Records excerpted from a collection
------------------------------------------------------------

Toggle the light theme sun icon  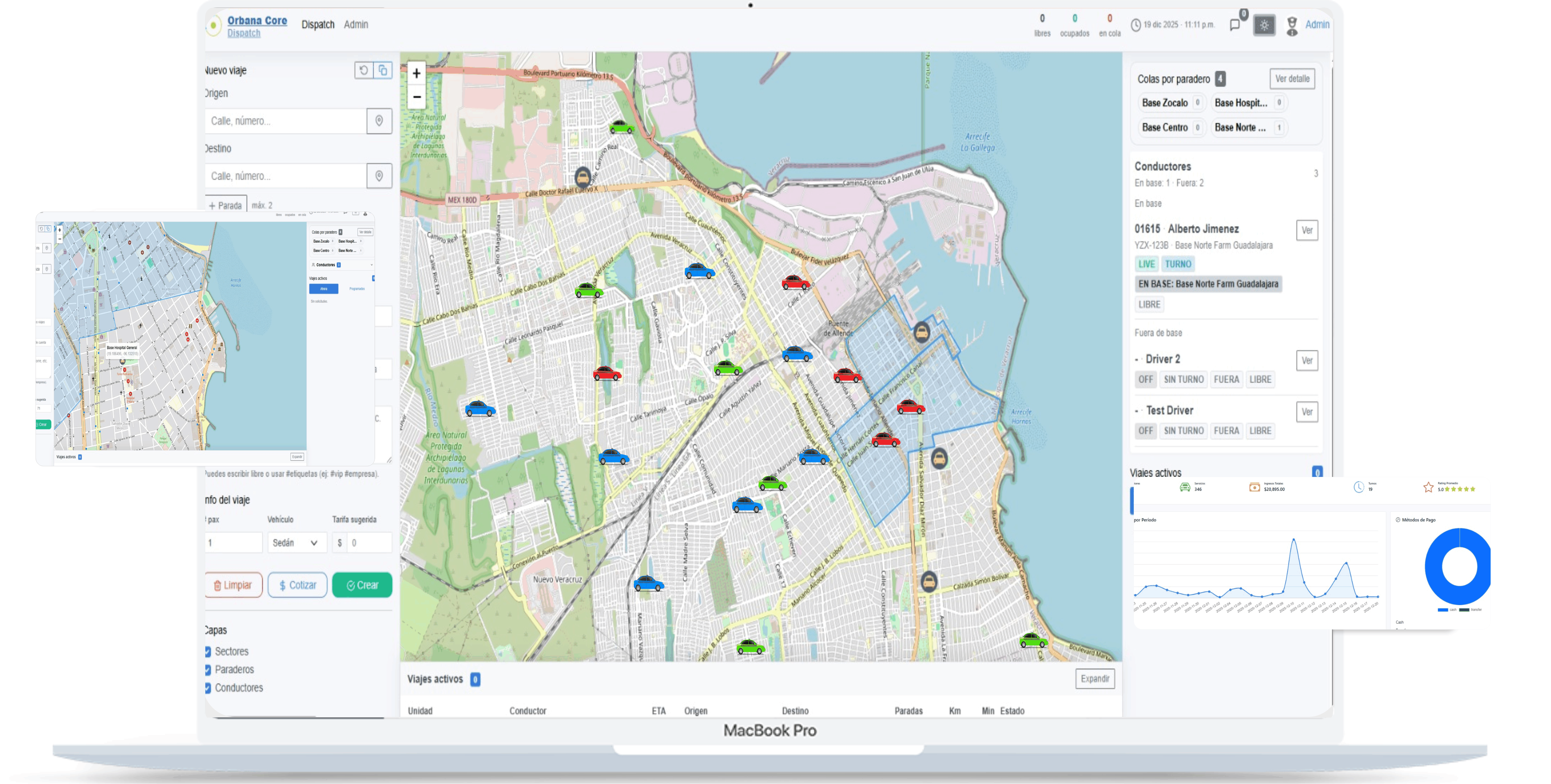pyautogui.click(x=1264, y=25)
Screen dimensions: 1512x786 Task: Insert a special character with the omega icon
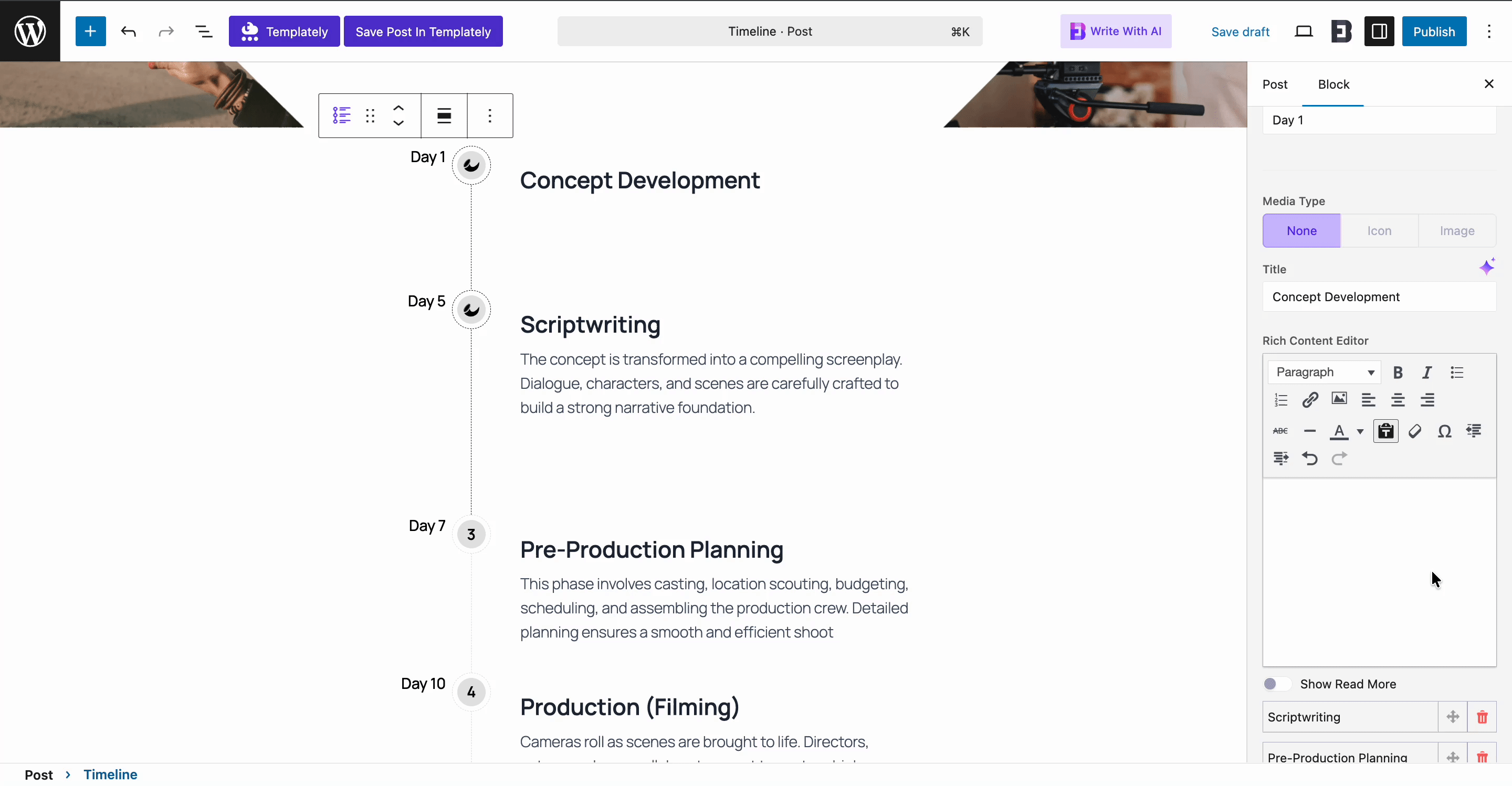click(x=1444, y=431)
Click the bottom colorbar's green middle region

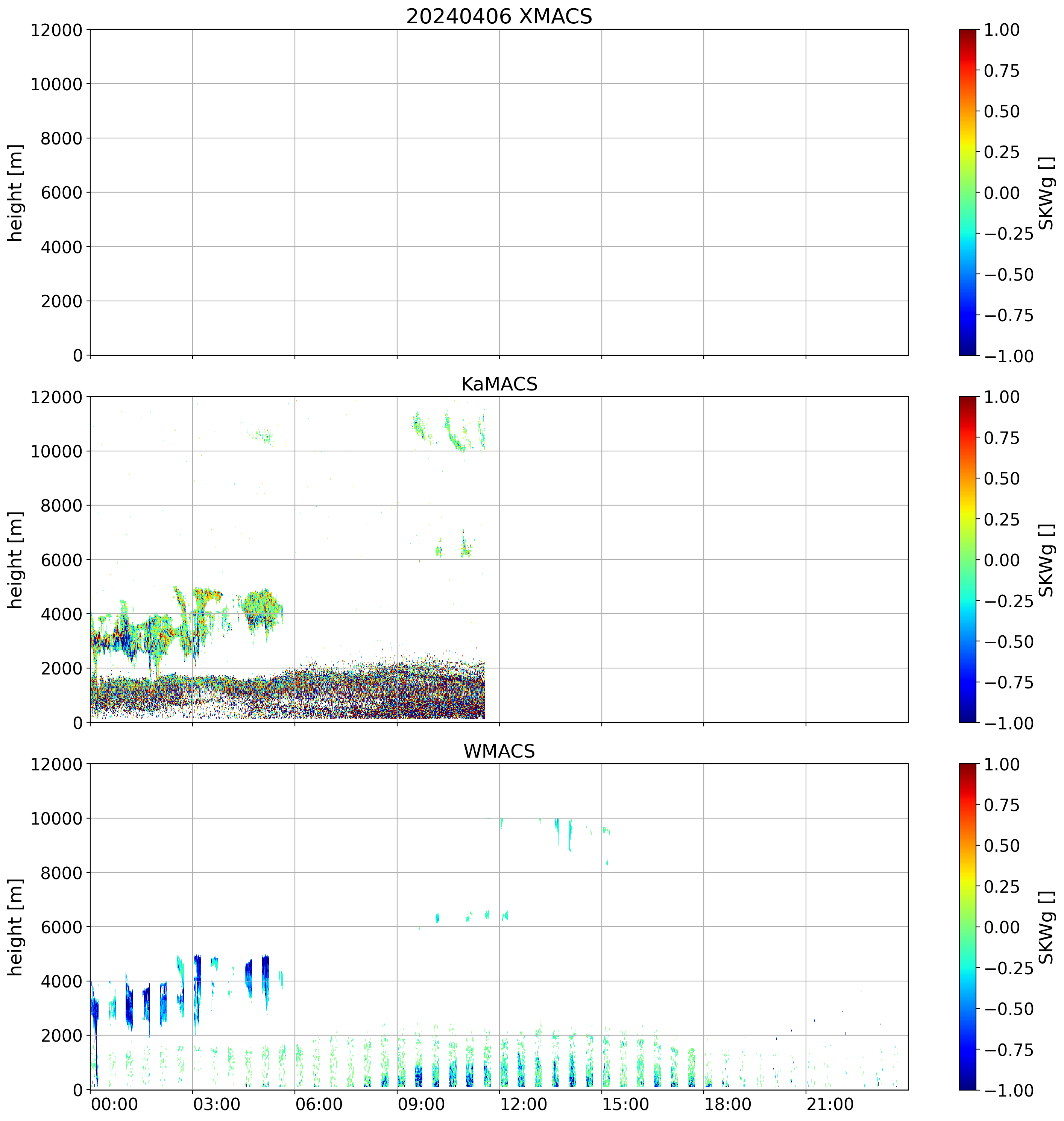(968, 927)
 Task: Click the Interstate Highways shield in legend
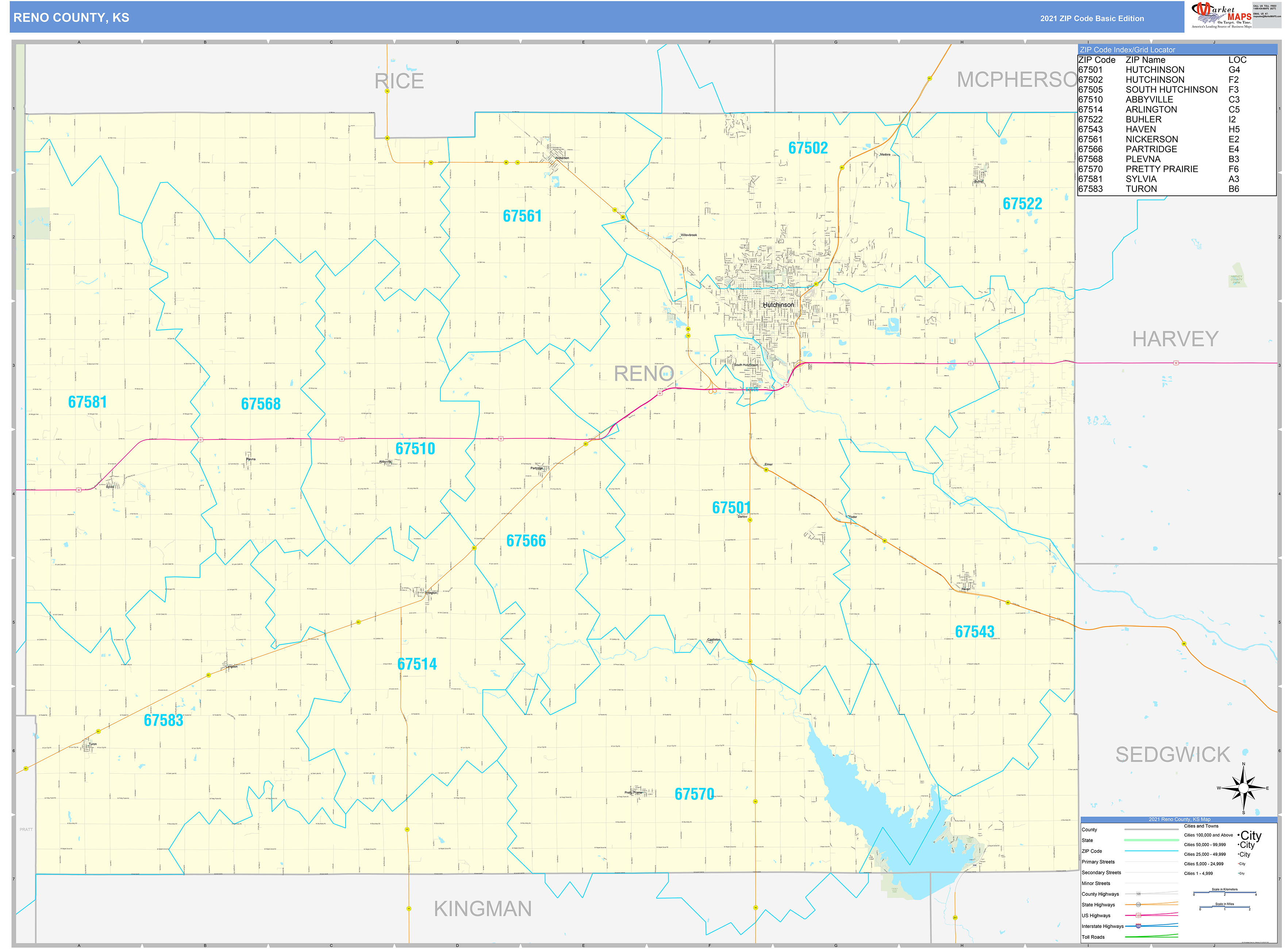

------------------------------------------------------------

Exercise: Find the line containing "Click the bottom", then extract it and every line after it to the end of the data above, exactly and nothing else, without pictures.

Task solution:
Click the bottom colorbar's green middle region

(968, 927)
 Task: Click the Interstate Highways shield in legend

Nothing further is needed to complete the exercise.